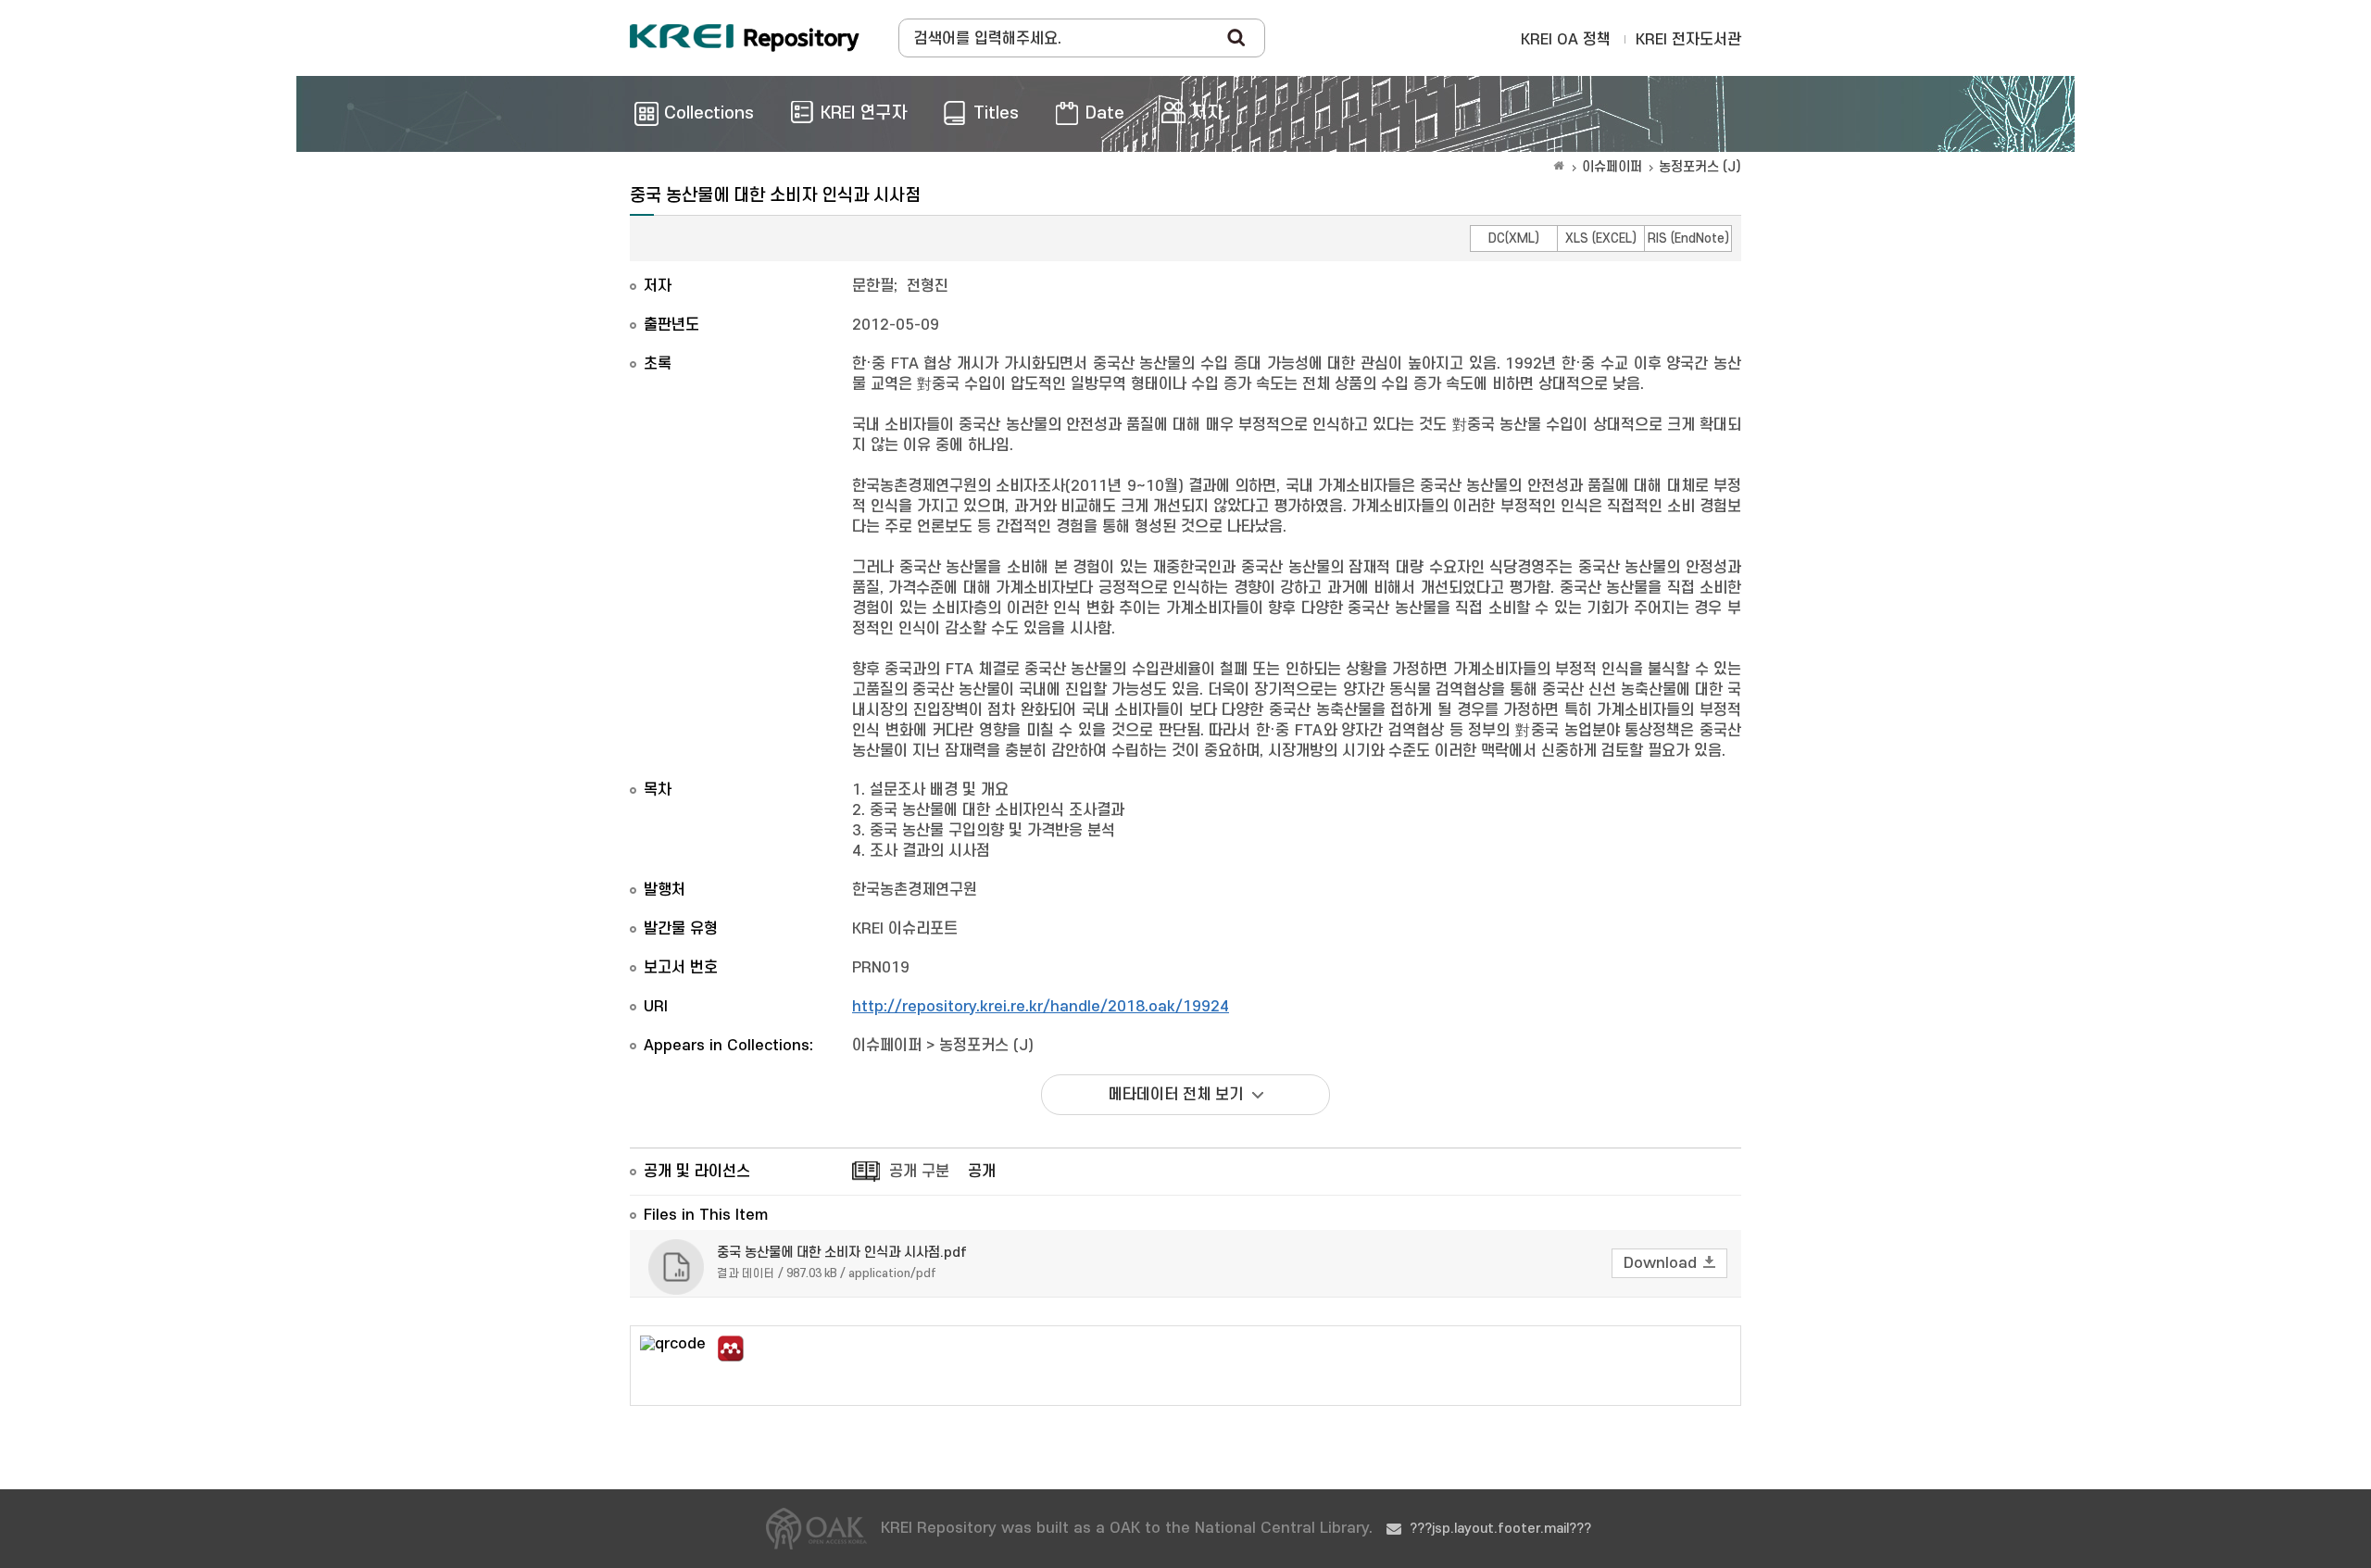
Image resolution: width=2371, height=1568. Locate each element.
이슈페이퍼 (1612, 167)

...

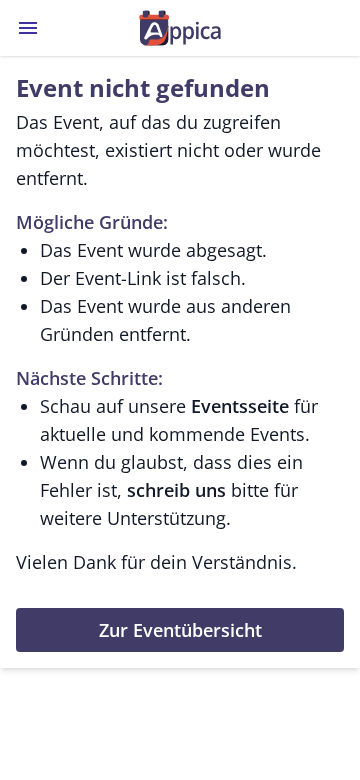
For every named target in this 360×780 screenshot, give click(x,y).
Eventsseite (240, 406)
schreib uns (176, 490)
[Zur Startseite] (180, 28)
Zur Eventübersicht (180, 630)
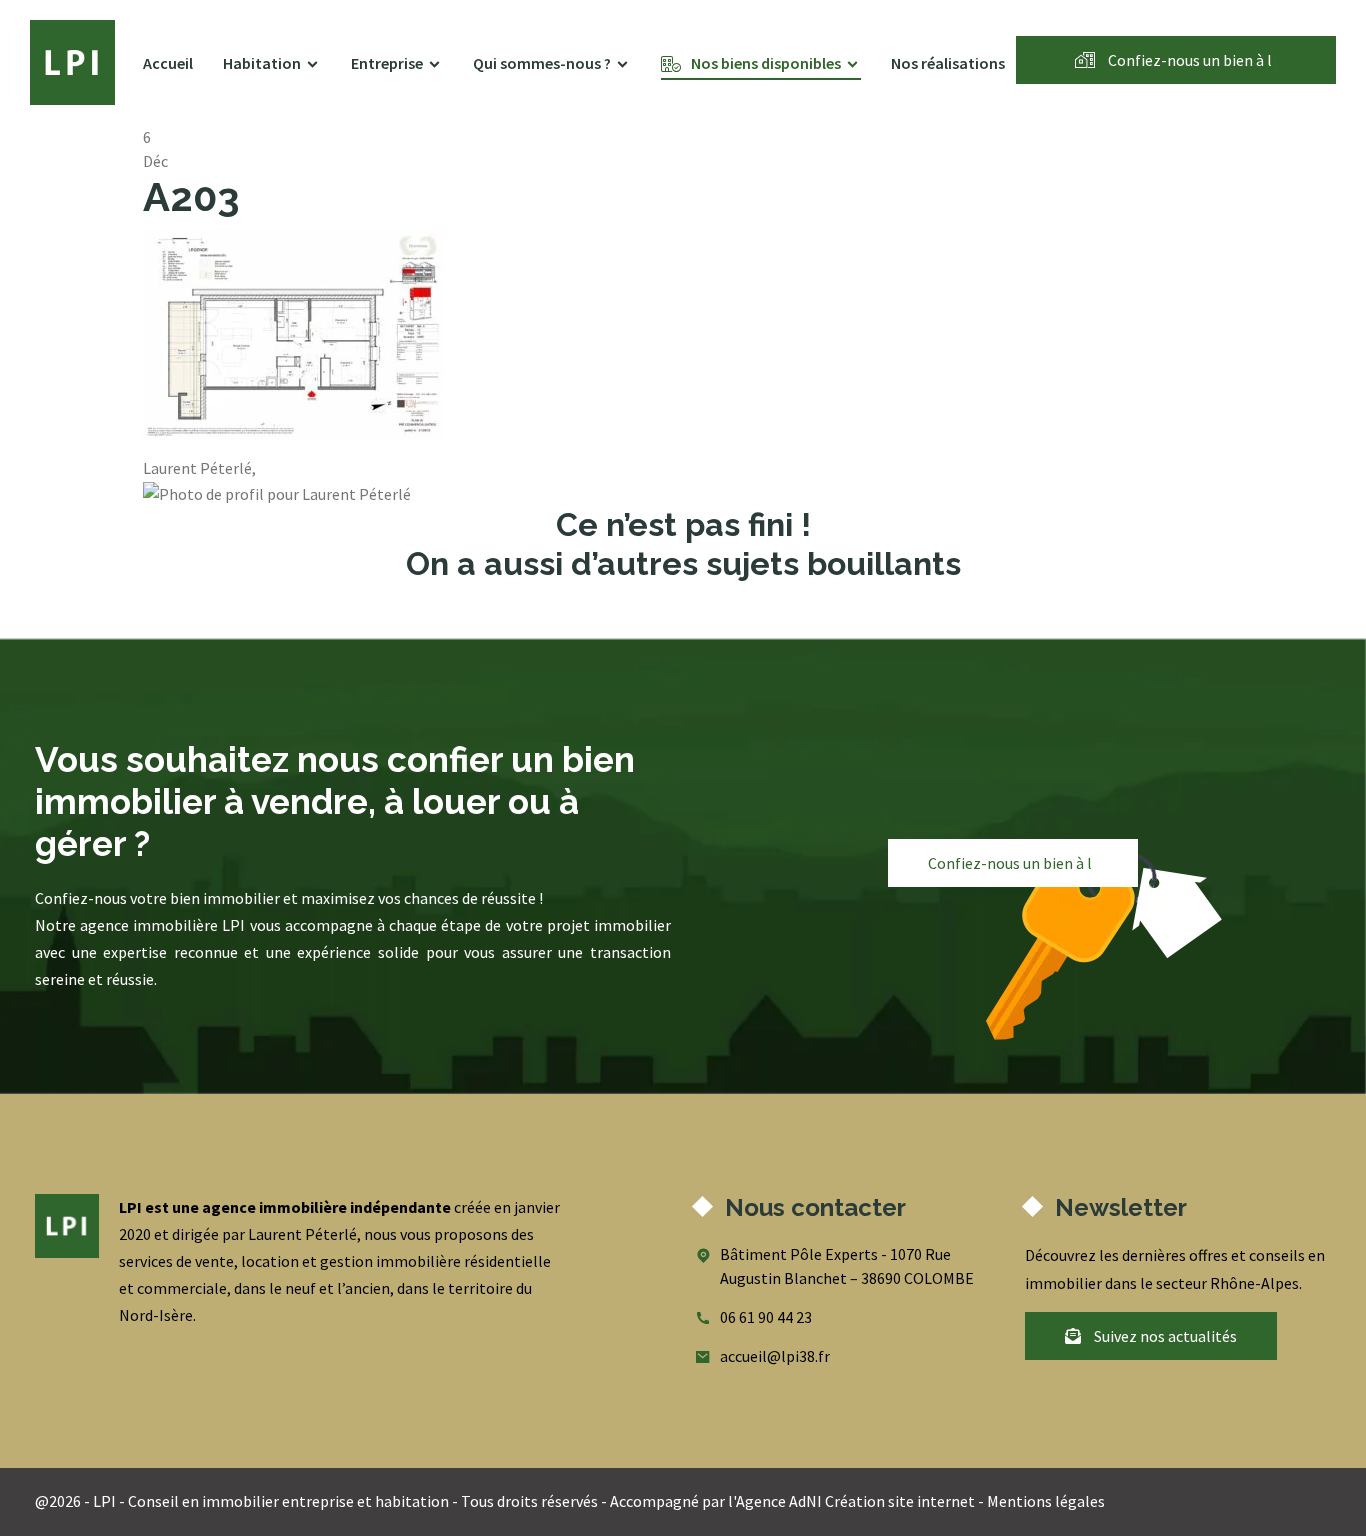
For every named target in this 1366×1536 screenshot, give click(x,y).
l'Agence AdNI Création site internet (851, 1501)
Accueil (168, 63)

* * *

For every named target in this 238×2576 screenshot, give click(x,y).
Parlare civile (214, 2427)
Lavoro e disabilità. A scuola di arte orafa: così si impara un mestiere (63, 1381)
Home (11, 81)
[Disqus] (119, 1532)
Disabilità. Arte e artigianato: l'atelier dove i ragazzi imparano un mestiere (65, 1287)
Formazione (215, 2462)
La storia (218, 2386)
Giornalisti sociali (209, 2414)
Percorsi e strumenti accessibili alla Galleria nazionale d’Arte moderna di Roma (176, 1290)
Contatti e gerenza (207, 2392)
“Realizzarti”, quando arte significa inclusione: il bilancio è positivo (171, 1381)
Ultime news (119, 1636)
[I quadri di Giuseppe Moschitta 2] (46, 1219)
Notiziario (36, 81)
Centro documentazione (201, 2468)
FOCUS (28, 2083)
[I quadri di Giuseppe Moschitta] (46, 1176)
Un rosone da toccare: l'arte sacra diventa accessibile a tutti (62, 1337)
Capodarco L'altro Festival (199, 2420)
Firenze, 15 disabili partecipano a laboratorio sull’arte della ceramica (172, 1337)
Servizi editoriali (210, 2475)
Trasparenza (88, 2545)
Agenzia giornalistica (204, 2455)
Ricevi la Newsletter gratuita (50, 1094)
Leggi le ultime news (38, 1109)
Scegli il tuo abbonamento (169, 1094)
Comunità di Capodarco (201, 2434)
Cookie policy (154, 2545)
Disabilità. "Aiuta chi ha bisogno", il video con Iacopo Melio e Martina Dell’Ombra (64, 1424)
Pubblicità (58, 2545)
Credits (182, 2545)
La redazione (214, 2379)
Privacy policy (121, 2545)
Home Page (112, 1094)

### [WORK INSTRUCTION]
In the listing above, find the line with "Image resolution: width=2371, height=1568." and the line with "이슈페이퍼 (1612, 167)", then reproduce both and every line between them exactly.

### [ANSWER SECTION]
Image resolution: width=2371, height=1568. Locate each element.
이슈페이퍼 (1612, 167)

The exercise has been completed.